Professor Simon Hawke from Central West Neurology and Neurosurgery is conducting the trial which is a global study.
“The trial is to just help with the pain and at the moment we have a very limited number of medications that we use for painful nerve problems. This is a completely new class of drug and they are working out whether or not it has an effect.
“There are only 14 sites around the world doing this trial and four of them are in Australia. This is a phase two study and it is very hard to get onto it because you have to have exactly the right profile and you can’t have a lot of other conditions,” said Simon.
Orange is a big centre for neurology and through Simon’s connections we were able to get the trial.
Noel said, “I think it is brilliant for the country and if it works it is going to be a great thing for people who suffer with this problem. That was my number one reason for doing it”.
Any individual person goes on the trial for 3 months and Noel now only has four weeks left.
“Everybody is interested about the trial and I am very excited.

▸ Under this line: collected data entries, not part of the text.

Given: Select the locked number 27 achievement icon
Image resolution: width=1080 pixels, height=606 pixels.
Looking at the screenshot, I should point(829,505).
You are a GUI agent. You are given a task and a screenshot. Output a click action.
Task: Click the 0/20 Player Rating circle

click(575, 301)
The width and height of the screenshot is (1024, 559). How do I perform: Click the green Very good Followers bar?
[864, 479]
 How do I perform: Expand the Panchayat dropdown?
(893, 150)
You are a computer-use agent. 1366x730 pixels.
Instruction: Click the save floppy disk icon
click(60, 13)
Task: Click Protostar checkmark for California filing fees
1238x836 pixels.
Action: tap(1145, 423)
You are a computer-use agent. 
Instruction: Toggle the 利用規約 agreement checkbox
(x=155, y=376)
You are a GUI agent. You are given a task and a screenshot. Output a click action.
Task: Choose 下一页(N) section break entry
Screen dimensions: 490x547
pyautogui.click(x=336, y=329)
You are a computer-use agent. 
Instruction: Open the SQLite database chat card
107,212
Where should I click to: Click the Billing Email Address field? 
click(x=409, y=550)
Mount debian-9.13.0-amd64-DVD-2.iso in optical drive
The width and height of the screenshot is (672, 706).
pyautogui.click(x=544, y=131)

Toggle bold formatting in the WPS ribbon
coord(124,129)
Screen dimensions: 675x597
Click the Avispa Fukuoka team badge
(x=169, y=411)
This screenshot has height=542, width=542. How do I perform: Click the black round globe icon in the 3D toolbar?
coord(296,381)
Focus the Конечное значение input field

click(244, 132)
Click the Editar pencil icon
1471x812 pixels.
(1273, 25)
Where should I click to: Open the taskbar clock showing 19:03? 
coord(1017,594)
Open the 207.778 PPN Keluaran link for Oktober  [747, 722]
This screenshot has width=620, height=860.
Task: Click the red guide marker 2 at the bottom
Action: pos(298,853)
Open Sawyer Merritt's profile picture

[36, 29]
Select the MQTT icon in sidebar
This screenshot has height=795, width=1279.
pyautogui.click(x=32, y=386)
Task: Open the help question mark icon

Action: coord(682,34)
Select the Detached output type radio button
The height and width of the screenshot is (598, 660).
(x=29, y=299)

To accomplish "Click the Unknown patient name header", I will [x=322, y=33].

I am just hoping it works. It sounds like this medication could be a lot better,” said Noel.
Simon added, “If it does work it will be all over the world. So, in Orange you are contributing to this study, the same as the people in Denmark, the US and France. We are at the cutting edge of advancing and getting a new treatment”.
Noel says the trial is quite simple, but it does require consistency.
“I just have to take two tablets a day, an hour before meals or two hours after meals. It was a weekly test for the first 6 weeks and now it is fortnightly, and it will just go on.
“I think if people would like to get onto the study please do. They just need more people to be on the study,” said Noel.
Simon added, “One of the reasons why people are knocked back is because they aren’t consistent enough and it is quite rigorous for Noel to be involved so he is doing a great job. You also can’t have heart disease, bad kidneys or be on certain medication. Anybody that has diabetes who has pain in the feet we would be interested in seeing them and likewise anybody who has had shingles and has bad pain we would also be interested as we are about to start a trial for that too”.